What the exercise asks:
Working from the records below, repeat exactly the lines starting at the line that contains "The image size is (772, 512)." and ending at the line that contains "Given: Click the $1,790 options total", inclusive.

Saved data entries
========================

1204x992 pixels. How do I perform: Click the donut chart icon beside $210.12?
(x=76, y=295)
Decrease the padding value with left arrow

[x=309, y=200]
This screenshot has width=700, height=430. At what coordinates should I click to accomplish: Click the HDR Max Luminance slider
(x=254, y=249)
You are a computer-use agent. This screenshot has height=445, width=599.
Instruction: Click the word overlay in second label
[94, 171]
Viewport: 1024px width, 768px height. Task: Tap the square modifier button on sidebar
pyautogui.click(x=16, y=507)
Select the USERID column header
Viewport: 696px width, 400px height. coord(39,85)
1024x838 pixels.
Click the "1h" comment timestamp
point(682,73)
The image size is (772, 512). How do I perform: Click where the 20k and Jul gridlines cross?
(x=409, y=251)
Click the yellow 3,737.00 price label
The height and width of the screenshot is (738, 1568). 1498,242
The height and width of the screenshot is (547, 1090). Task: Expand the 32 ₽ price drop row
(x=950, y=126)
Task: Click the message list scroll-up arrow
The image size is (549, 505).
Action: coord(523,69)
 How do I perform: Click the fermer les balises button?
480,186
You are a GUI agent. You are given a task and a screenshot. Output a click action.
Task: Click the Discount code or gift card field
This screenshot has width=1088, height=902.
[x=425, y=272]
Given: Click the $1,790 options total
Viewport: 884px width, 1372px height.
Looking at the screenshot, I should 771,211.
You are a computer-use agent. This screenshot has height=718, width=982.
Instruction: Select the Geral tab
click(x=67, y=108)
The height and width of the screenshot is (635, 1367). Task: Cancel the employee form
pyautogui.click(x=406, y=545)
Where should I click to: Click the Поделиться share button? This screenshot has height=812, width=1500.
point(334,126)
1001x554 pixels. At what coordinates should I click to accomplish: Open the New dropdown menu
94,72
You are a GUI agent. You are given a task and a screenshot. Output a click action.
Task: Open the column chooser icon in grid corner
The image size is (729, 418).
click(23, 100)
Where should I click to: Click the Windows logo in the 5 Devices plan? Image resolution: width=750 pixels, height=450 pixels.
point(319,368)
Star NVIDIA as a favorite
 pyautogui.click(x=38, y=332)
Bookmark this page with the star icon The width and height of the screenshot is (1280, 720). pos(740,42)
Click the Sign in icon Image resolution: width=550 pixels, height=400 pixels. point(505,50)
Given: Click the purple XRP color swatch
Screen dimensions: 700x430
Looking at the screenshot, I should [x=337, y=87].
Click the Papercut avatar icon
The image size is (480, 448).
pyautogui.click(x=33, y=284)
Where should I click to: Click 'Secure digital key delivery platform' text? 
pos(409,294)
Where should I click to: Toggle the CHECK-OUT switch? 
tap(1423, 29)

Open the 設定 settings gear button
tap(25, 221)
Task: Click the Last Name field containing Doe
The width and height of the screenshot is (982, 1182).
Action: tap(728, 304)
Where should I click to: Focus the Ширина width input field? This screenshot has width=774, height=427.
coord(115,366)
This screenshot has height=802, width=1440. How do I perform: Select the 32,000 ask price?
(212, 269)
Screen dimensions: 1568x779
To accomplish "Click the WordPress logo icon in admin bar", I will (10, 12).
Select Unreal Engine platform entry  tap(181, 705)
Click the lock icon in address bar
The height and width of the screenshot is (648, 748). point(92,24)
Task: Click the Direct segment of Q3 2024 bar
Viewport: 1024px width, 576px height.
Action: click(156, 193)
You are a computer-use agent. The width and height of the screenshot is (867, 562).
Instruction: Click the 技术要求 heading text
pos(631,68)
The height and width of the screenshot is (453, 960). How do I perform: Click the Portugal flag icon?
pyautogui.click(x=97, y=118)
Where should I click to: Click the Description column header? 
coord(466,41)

========================

Answer:
The image size is (772, 512). How do I perform: Click where the 20k and Jul gridlines cross?
(x=409, y=251)
Click the yellow 3,737.00 price label
The height and width of the screenshot is (738, 1568). 1498,242
The height and width of the screenshot is (547, 1090). Task: Expand the 32 ₽ price drop row
(x=950, y=126)
Task: Click the message list scroll-up arrow
The image size is (549, 505).
Action: coord(523,69)
 How do I perform: Click the fermer les balises button?
480,186
You are a GUI agent. You are given a task and a screenshot. Output a click action.
Task: Click the Discount code or gift card field
This screenshot has width=1088, height=902.
[x=425, y=272]
Given: Click the $1,790 options total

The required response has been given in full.